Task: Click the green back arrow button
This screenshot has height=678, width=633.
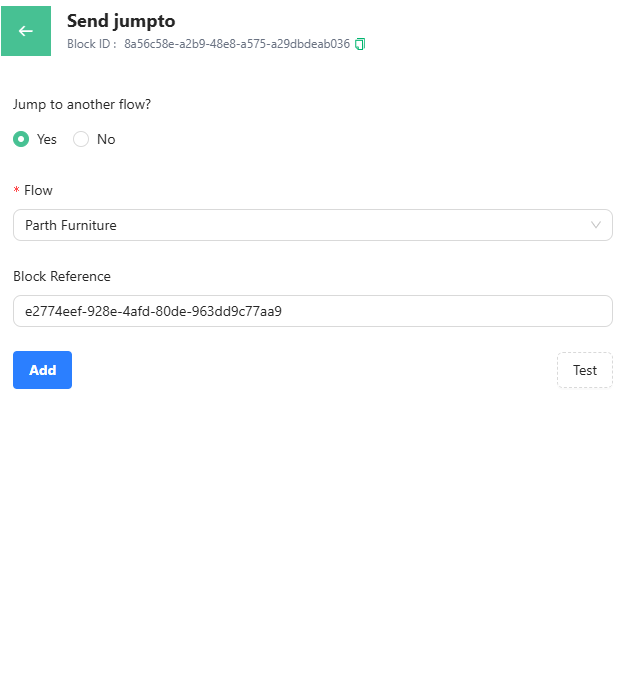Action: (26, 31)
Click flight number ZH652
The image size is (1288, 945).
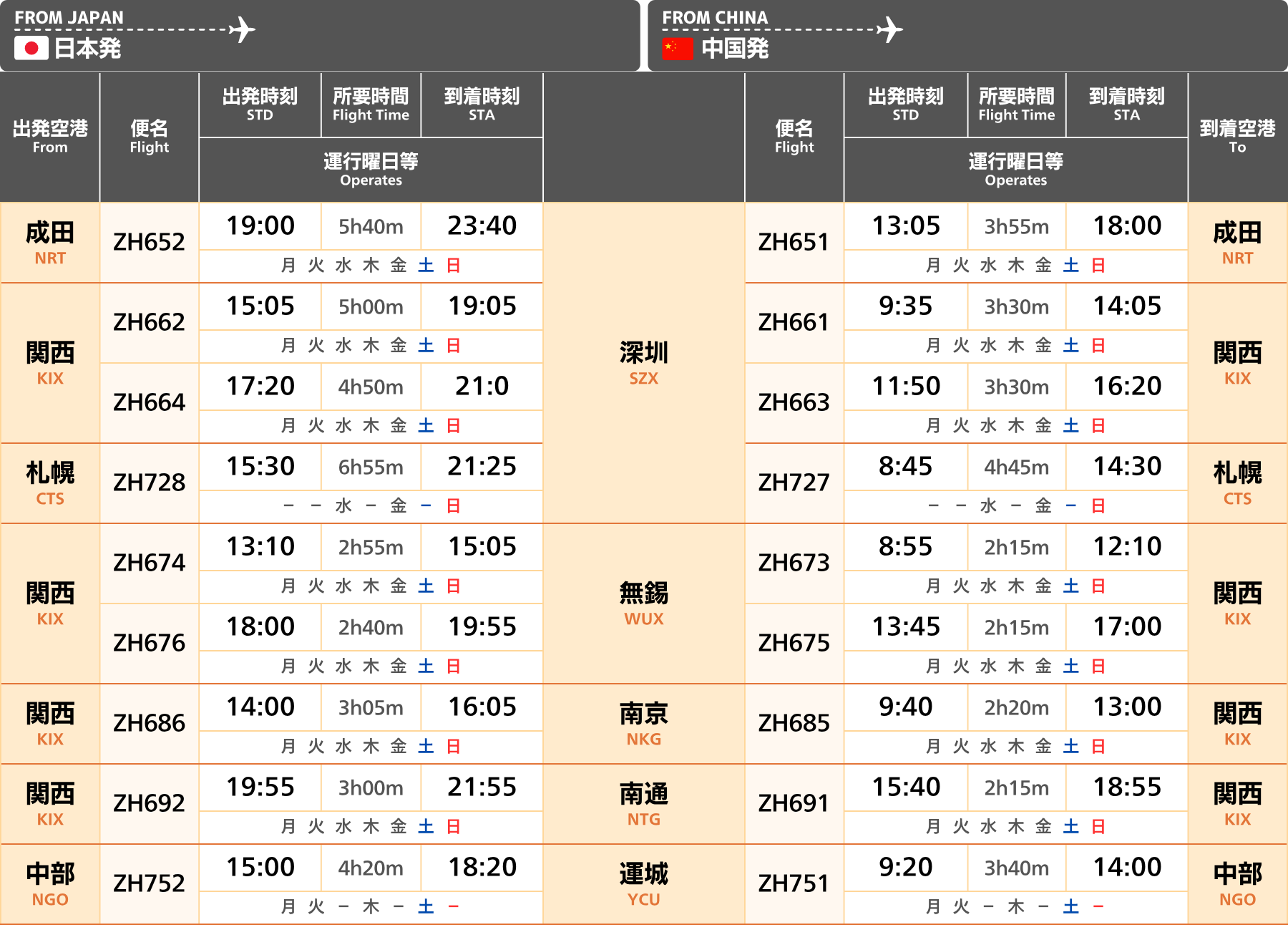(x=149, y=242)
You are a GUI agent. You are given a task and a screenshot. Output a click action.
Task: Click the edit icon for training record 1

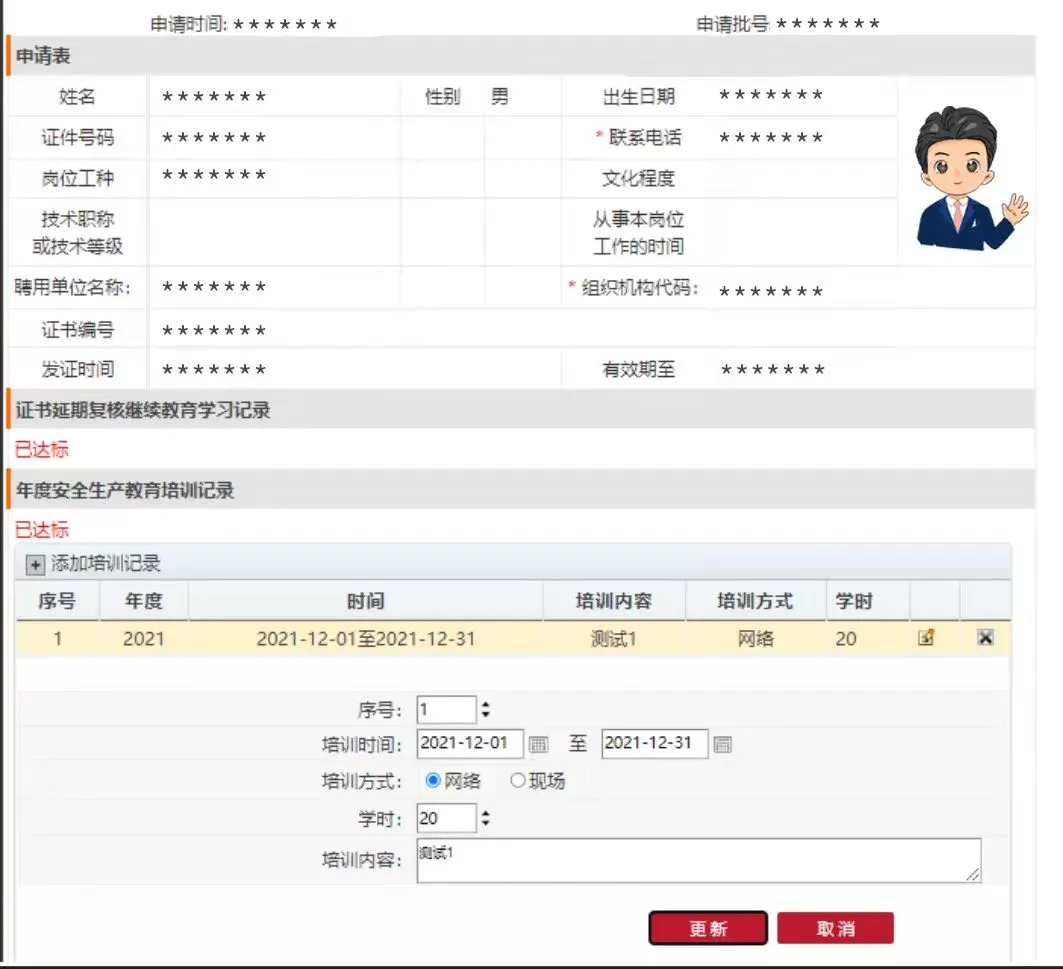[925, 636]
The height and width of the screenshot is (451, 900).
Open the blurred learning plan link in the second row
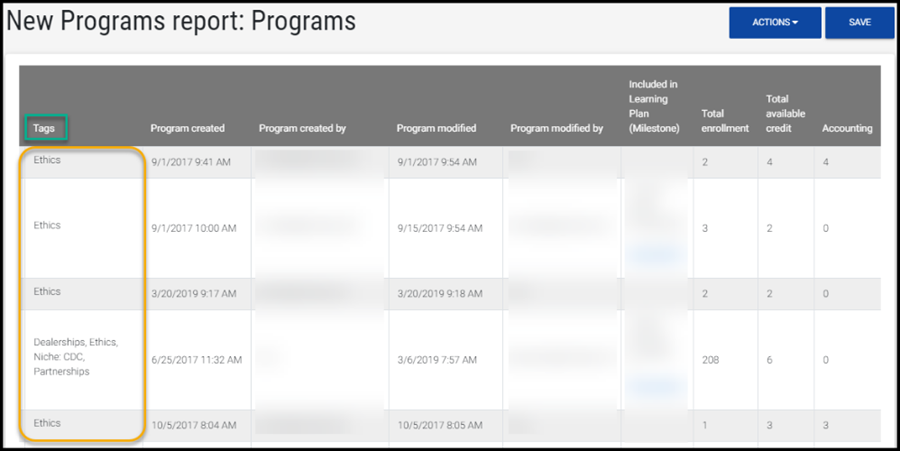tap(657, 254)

-*-*-

Please return the full listing word for word, but without any pictures.

Task: Click the green back arrow button
This screenshot has height=678, width=633.
Action: (26, 31)
Click flight number ZH652
The image size is (1288, 945).
(x=149, y=242)
You are a GUI agent. You are given a task and a screenshot. Output a click action.
Task: Click the edit icon for training record 1

[925, 636]
The height and width of the screenshot is (451, 900).
Open the blurred learning plan link in the second row
tap(657, 254)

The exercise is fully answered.